Evan Wilson, regional director of the Prairies for CanWEA, said he expects the provincial government to work on developing draft guidelines covering how a company has to reclaim the site of an old wind operation.
"The Alberta Utilities Commission, in the past several approvals they've given for projects, decommissioning has been part of the conditions with no real definition yet as to what decommissioning or reclamation is," Wilson said.
"I think it was left open ended by the AUC for Alberta Environment and Parks to have a guideline that comes out of that."
He said because landowners can refuse to let companies develop on their property, such relationships are a priority and developed as long-term partnerships.
"I think that they will be a good thing because they will set the standard by which everybody acts and everybody knows that there is protection there," Wilson said.
"But at the same time I think that you know there are a lot of protections for the landowners because they have this collaborative relationship already."

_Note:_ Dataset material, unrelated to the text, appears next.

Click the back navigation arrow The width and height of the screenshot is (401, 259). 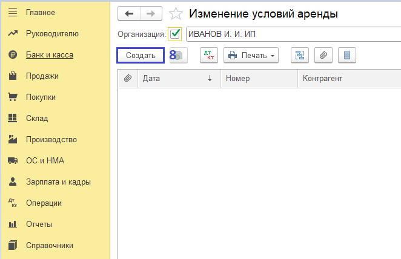tap(128, 14)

It's a mixed bag of rules across the country when it comes to site reclamation, even in more mature markets.
In Quebec, a company must provide authorities with proof of sufficient financing, either by means of a deposit in trust or by giving firm guarantees, that it is able to obtain the amount required to cover the full cost of dismantling the wind farm.
A company in Ontario has to have a decommissioning plan prior to the project approval but there is no requirement specifying what the plan looks like.

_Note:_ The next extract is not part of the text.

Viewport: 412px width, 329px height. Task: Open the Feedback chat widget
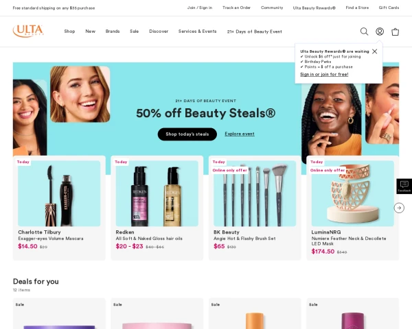[x=404, y=186]
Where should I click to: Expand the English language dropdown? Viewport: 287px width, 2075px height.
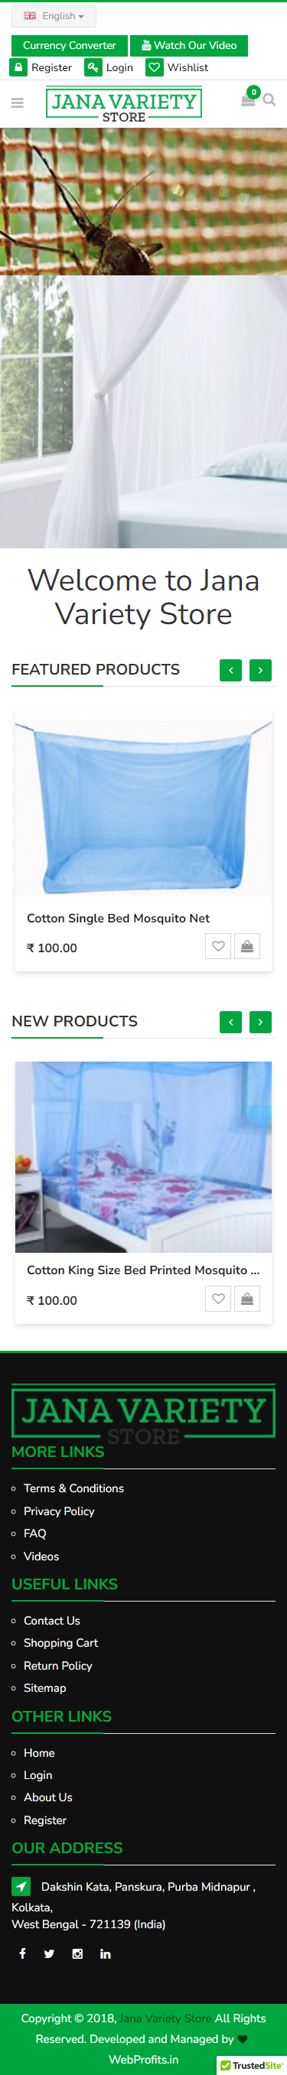coord(54,16)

Alberta surface rights advocate Daryl Bennett said it would be good to have set guidelines for land reclamation to ensure all companies meet certain standards.

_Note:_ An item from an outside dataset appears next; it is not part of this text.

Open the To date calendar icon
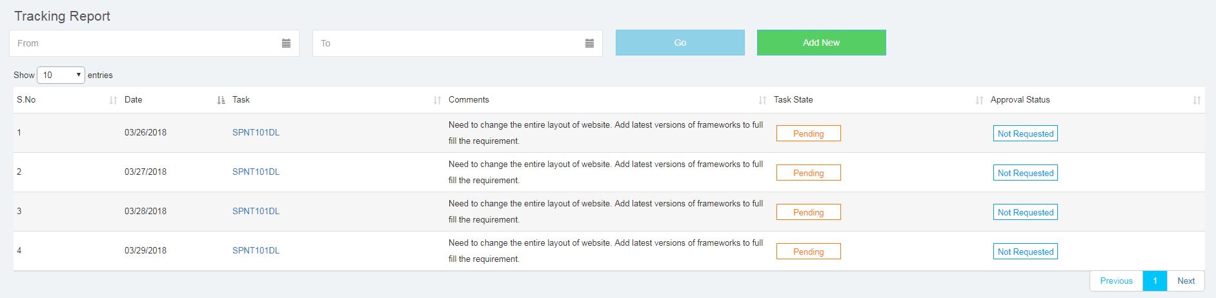Screen dimensions: 1216x298 [x=589, y=43]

"Part of the problem is that big chunk of concrete left in the ground," Bennett said.
"How deep are they going to have to go to remove it? Most contracts right now say it's a metre. But if you do that you're going to have a big crop circle left in your in field on dry years."
But Bennett said guidelines wouldn't solve the problem of cleaning up abandoned sites.
He said there needs to be an "orphan" fund — similar to the one for oil and gas wells — that will pay to clean-up renewable energy sites if a company goes bankrupt, adding that farmers shouldn't be left with the bill.